TASK DETAILS
Extract every line in the records below that contains the string "agent". The match is case-sensitive.

[Begin EXCERPTED RECORDS]

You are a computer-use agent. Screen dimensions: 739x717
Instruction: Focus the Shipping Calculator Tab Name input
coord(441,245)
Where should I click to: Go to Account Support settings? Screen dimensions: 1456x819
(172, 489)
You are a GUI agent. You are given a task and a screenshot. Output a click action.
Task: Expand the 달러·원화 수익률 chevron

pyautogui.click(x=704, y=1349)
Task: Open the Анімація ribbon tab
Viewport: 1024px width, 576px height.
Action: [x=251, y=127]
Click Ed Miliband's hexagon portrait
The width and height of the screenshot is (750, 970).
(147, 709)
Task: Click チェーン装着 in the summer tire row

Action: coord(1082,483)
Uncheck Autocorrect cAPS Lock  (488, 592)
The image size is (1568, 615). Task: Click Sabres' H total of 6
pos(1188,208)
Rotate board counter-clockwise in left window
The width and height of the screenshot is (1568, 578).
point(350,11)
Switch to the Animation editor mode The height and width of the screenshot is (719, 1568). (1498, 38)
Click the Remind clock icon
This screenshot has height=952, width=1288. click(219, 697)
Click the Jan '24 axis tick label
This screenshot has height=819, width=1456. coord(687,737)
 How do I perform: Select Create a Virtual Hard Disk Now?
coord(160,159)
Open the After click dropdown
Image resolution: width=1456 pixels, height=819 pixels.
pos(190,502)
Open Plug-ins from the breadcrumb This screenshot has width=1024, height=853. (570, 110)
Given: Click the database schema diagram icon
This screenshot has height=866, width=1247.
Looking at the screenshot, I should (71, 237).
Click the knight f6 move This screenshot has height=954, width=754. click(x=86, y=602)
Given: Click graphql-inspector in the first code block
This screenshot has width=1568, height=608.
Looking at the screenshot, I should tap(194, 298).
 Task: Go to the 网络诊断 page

[End EXCERPTED RECORDS]

ANSWER IN FULL
You are a computer-use agent. Screen dimensions: 739x717
You are a GUI agent. You are given a task and a screenshot. Output a click action.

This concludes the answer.